Asian risotto

Total: 45 min. | Active: 45 min.
vegetarian, lactose-free

Ingredients

for 4 person

Risotto
1 tbsp sesame oil
spring onion incl. green part, cut into thin rings
2 stick lemongrass, core finely chopped
2 tbsp green curry paste, Coop Naturaplan
300 g risotto rice
1 dl white wine
9 dl vegetable bouillon, hot
200 g baby spinach
lime *-*
  salt and pepper to taste
Topping
2 tbsp dark soy sauce
2 tbsp Wok sauce
garlic clove *-*
red chilli, deseeded, finely chopped
1 tsp ground cane sugar
220 g smoked tofu, cut into cubes
½ tbsp sesame oil
½ bunch Thai basil, leaves torn
½ bunch coriander, leaves torn

How it's done

Risotto

Heat the oil in a pan. Sauté the onions, add the lemongrass and curry paste and cook briefly. Add the rice and sauté until translucent, stirring constantly. Pour in the rice wine and reduce almost completely. Gradually add the bouillon to the rice, stirring frequently, so that the rice is always just covered with liquid.

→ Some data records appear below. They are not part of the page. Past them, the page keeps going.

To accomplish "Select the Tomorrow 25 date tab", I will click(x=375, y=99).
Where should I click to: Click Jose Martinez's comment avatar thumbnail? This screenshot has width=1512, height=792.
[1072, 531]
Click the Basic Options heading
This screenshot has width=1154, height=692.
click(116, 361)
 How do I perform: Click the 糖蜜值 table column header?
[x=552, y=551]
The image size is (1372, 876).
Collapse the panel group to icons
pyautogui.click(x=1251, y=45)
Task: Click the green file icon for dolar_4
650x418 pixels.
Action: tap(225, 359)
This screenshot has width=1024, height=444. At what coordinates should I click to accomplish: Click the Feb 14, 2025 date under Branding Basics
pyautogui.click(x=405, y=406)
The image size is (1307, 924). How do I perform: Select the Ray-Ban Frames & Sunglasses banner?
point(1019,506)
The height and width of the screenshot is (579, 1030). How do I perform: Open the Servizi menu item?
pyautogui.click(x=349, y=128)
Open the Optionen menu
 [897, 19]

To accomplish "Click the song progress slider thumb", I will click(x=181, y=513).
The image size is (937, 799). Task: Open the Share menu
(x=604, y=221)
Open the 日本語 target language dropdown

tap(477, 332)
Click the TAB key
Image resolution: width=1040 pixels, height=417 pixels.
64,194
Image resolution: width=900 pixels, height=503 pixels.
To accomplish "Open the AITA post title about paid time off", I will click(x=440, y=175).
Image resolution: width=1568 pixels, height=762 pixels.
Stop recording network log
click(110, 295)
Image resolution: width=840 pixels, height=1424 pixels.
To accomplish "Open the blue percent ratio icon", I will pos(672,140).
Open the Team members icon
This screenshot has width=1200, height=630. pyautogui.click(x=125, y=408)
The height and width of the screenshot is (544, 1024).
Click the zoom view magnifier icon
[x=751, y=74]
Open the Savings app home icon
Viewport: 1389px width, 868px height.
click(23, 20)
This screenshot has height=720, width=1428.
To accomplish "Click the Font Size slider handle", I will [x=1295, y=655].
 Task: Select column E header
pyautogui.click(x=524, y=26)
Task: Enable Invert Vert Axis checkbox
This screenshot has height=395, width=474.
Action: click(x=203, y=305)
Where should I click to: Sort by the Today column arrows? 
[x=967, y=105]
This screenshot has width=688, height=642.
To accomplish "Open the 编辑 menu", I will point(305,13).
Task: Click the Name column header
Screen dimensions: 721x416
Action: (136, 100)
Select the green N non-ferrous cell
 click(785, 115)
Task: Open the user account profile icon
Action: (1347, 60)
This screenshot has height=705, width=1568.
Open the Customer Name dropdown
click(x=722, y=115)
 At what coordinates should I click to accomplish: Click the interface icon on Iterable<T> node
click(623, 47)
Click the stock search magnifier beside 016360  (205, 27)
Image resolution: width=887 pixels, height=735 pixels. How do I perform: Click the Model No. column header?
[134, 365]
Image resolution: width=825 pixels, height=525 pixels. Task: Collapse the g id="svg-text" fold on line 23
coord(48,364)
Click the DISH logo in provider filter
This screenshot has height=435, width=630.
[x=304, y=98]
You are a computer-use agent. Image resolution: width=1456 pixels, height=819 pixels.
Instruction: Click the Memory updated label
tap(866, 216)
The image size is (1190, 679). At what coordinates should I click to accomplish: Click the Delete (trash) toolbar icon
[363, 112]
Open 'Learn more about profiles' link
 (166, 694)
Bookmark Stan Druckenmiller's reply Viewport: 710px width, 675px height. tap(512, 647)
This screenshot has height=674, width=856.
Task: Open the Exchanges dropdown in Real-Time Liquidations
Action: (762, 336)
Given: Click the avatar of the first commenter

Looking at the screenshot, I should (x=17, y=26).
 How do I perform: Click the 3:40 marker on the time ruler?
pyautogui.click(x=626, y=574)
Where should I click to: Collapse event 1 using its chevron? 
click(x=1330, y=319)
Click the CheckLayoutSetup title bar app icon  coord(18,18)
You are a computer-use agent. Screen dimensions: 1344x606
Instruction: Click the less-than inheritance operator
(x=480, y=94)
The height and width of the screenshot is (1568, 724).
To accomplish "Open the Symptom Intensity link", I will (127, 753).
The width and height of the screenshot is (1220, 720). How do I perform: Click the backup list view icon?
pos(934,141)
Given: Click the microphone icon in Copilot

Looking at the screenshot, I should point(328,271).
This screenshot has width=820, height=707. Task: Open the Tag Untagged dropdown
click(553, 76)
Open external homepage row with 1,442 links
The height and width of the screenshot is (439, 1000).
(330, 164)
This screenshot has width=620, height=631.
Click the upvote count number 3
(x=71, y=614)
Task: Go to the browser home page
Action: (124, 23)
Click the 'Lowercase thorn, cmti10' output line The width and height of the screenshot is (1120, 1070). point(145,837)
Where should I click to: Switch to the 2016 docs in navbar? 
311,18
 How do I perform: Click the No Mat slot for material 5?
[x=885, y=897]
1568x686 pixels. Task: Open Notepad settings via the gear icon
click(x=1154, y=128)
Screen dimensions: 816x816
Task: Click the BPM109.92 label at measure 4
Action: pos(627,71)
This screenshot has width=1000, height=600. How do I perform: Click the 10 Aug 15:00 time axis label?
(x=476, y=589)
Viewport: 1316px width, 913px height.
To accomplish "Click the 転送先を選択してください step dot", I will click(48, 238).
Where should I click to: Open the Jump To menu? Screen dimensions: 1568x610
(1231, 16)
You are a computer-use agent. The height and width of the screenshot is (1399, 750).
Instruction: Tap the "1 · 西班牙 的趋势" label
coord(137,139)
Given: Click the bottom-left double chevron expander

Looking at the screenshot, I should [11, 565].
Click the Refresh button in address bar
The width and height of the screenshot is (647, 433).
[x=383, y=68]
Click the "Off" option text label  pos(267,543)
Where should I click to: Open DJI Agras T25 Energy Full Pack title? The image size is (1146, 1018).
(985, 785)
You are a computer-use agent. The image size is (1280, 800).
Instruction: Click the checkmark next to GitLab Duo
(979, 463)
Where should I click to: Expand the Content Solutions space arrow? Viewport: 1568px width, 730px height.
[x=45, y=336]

Simmer for approx. 20 mins. until the rice is creamy and al dente. Stir in the baby spinach, lime zest and lime juice, season.

Topping

Mix the soy sauce, garlic, chilli and sugar. Add the tofu, mix. Heat the oil in a non-stick frying pan, fry the tofu for approx. 5 mins., stirring occasionally. Scatter the tofu and herbs on top of the risotto.